Organization Overseeing Six Strikes Agreement Between Labels And ISPs Includes Advisory Board To Try To Keep Tech Folks Happy
from the better-than-nothing dept
As we get closer to the RIAA/MPAA and the major ISPs rolling out their "voluntary" six strikes agreement, turning those ISPs into Hollywood's private police force, details are finally coming out about the Center for Copyright Information (CCI), the organization that the RIAA/MPAA were setting up to manage the six strikes effort. In a move that's at least slightly surprising, and shows that they realized they couldn't completely one-side this entire thing, CCI will be run by Jill Lesser. Lesser was a managing director at The Glover Park Group (a lobbying firm), but also on the board of the Center for Democracy and Technology (CDT), a group that is often on the correct side of these issues. That said, Glover Park was also one of the key lobbying firms that the MPAA used to promote SOPA.However, lots of folks are pointing to the fact that CCI has also set up an advisory board with some familiar names of folks who have fought for consumer rights repeatedly. As Greg Sandoval reports at News.com:
CCI's advisory board will include a large number of privacy and technology advocates, including Jerry Berman, chairman of the Internet Education Foundation and founder of the Center for Democracy and Technology; Marsali Hancock, president of iKeepSafe.org; Jules Polenetsky, director of the Future of Privacy Forum; and Gigi Sohn, president and CEO of Public Knowledge.This is, at the very least, a nod to the fact that the entertainment industry can't just completely control how this system works. Of course, it's an open question how much power this advisory board will actually have, and how much of this is really window dressing. In fact, the actual power to run CCI is in the hands of a separate "board of directors" which is entirely made up of entertainment industry and ISP representatives.

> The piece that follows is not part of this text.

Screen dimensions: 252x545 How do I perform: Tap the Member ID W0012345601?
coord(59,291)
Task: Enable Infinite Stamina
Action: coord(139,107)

The "good news" is that many of the folks on the advisory board are certainly not at all shy about making their voices heard if they feel they're being ignored, and Public Knowledge's Gigi Sohn is not one to go away quietly on these issues. As she told Sandoval:
"It was not an easy decision for me to join this Advisory Board," Sohn said in a statement. "I did so because I saw the need to be an advocate for the rights of Internet users and to provide transparency."This whole thing will be worth watching closely, and I'm glad that at least a few good people are on the advisory board, but we'll see what happens when the actual "strikes" start issuing.
Sohn said that one of the first things she wants to see once CCI is up and running is to abolish any kind of service suspension.
"I will ask at the appropriate time," Sohn said, "for the ISPs to promise not to interpret the agreement's 'temporary restriction' provision as allowing for suspension of user Internet accounts."